— EXERCISE DETAILS —
Please rewrite every line of the records below, keeping the requests, but offset each coordinate in the answers by adding 16 to it. Leave the pictures out of your answer.

A run of records:

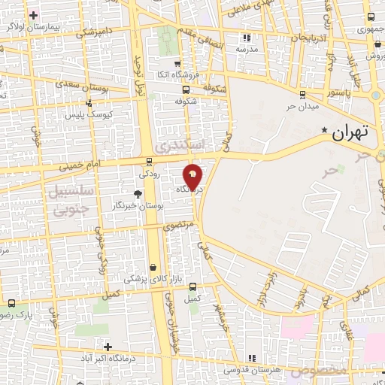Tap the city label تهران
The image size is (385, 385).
tap(350, 133)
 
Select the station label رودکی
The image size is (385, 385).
tap(149, 172)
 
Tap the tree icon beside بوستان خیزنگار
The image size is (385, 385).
tap(137, 194)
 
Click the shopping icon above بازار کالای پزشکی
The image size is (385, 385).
tap(153, 267)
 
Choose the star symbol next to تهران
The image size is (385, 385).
tap(325, 131)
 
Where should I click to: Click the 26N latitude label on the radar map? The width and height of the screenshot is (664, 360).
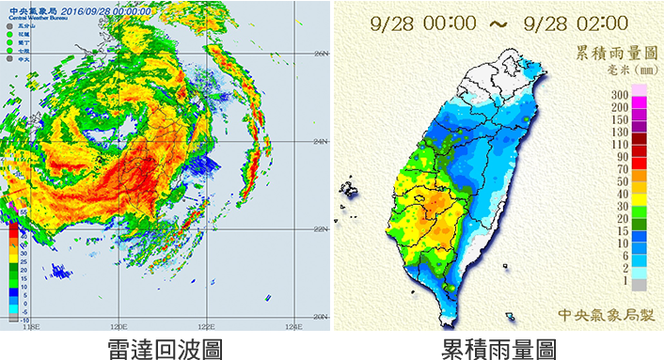click(x=321, y=54)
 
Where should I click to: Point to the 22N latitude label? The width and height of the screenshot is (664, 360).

— WRITTEN RESPONSE —
Tap the city label تهران
The image size is (385, 385).
tap(366, 149)
 
Select the station label رودکی
The image size is (385, 385).
tap(165, 188)
 
Tap the tree icon beside بوستان خیزنگار
The image size is (385, 385).
tap(153, 210)
 
Click the shopping icon above بازار کالای پزشکی
The image size is (385, 385).
tap(169, 283)
 
Choose the star symbol next to تهران
The image size is (385, 385).
tap(341, 147)
 
Where should I click to: Click the 26N latitude label on the radar map? The width and height of the screenshot is (664, 360).
click(x=337, y=70)
 
Where should I click to: Point to the 22N latitude label? The width and height of the screenshot is (664, 360).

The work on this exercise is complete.